DATA EXTRACT:

============================================================

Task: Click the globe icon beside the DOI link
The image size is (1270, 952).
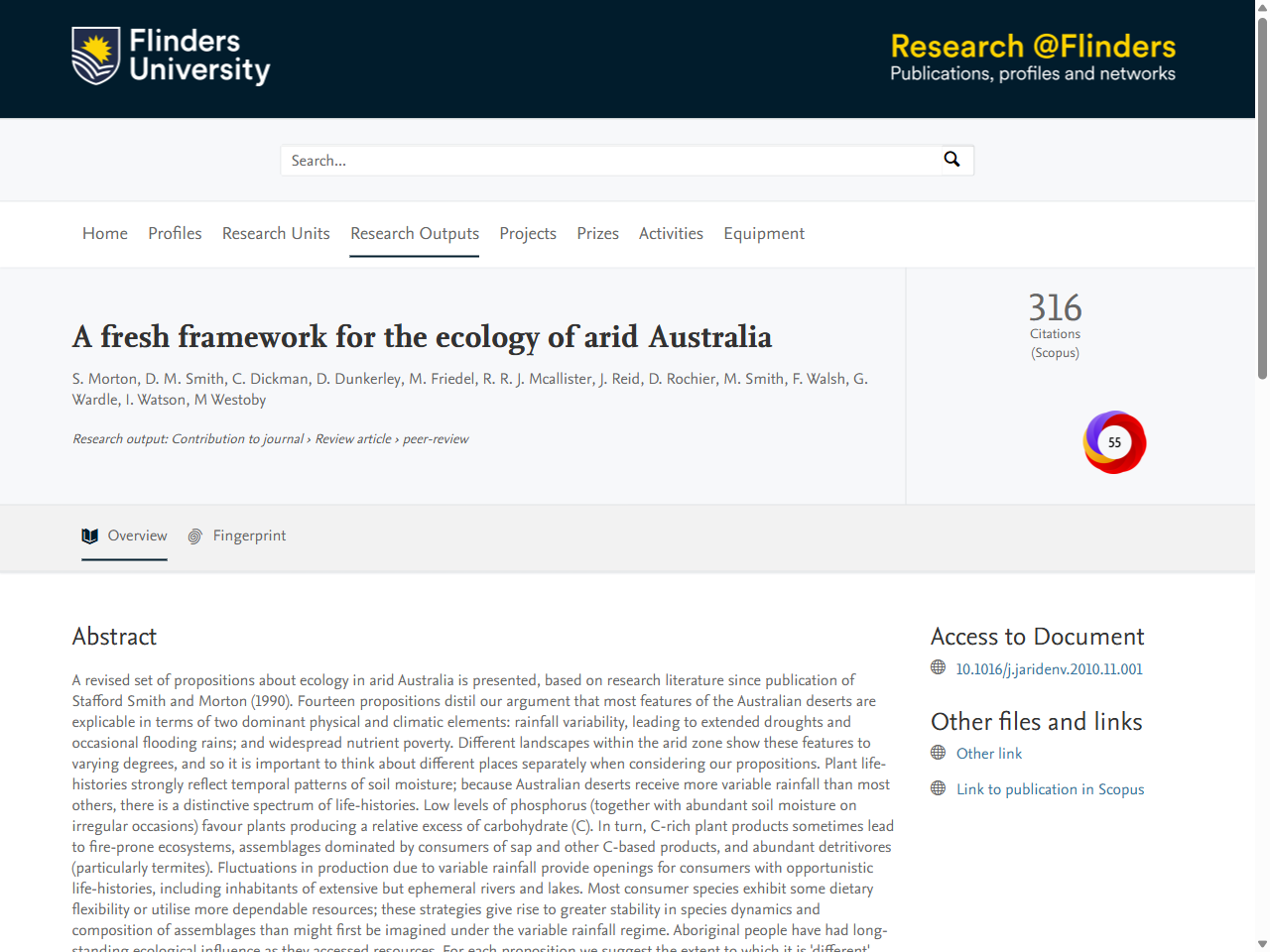Action: pos(938,668)
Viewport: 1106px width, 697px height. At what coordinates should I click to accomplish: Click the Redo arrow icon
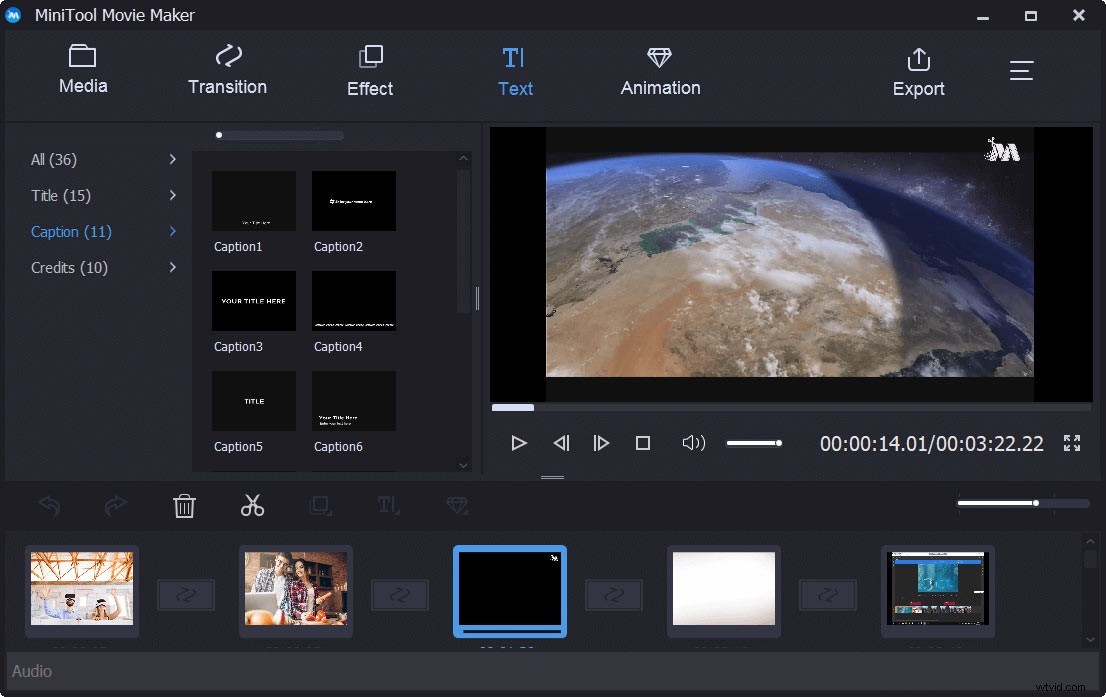point(115,505)
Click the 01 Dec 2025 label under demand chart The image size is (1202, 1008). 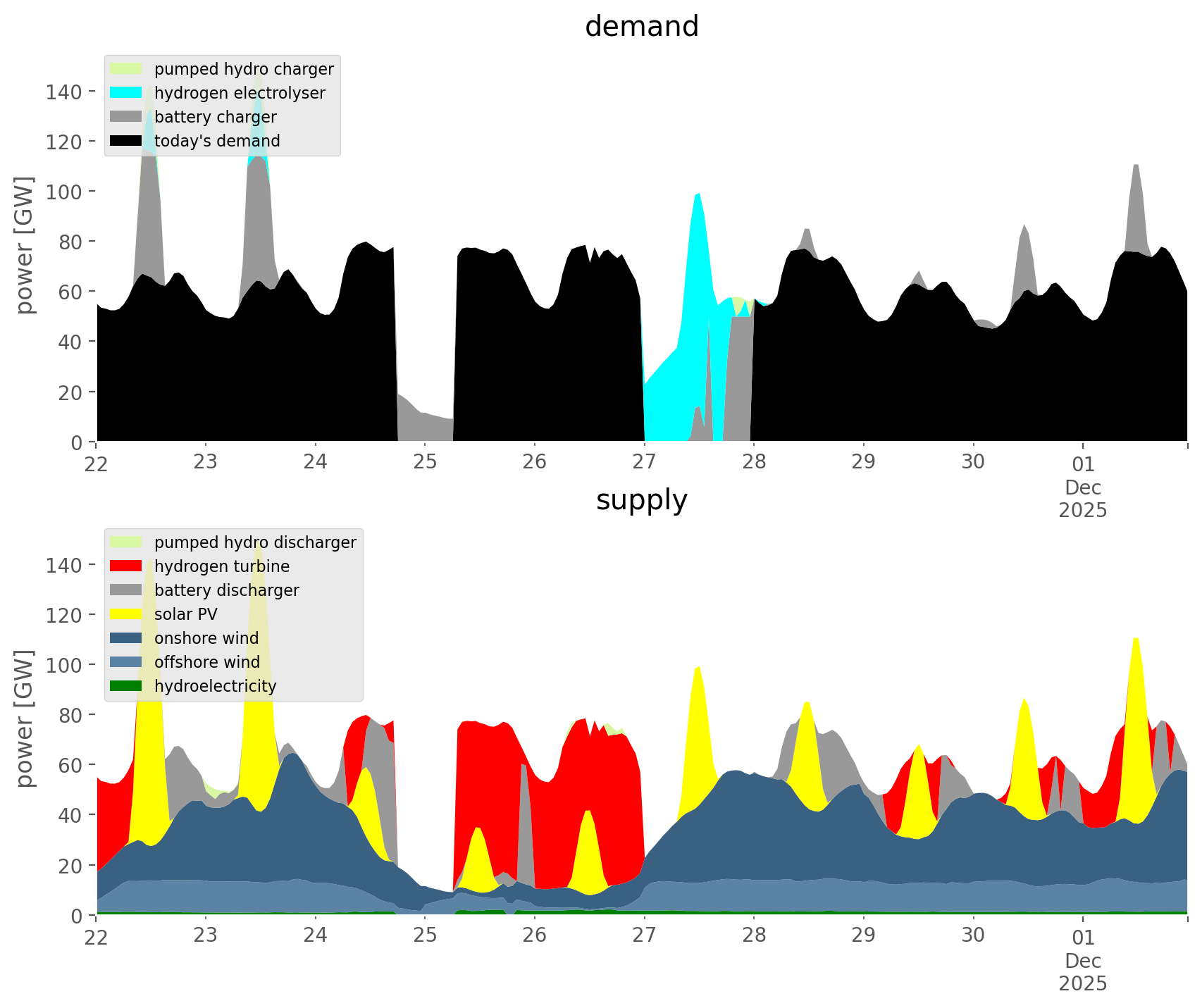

============================================================

EXERCISE PROMPT:
The records above should be reproduced exactly, with the pictures omitted.

SOLUTION FOR THIS PROBLEM:
Task: Click the globe icon beside the DOI link
The image size is (1270, 952).
Action: pos(938,668)
Viewport: 1106px width, 697px height. At what coordinates should I click to accomplish: Click the Redo arrow icon
point(115,505)
Click the 01 Dec 2025 label under demand chart The image size is (1202, 1008). 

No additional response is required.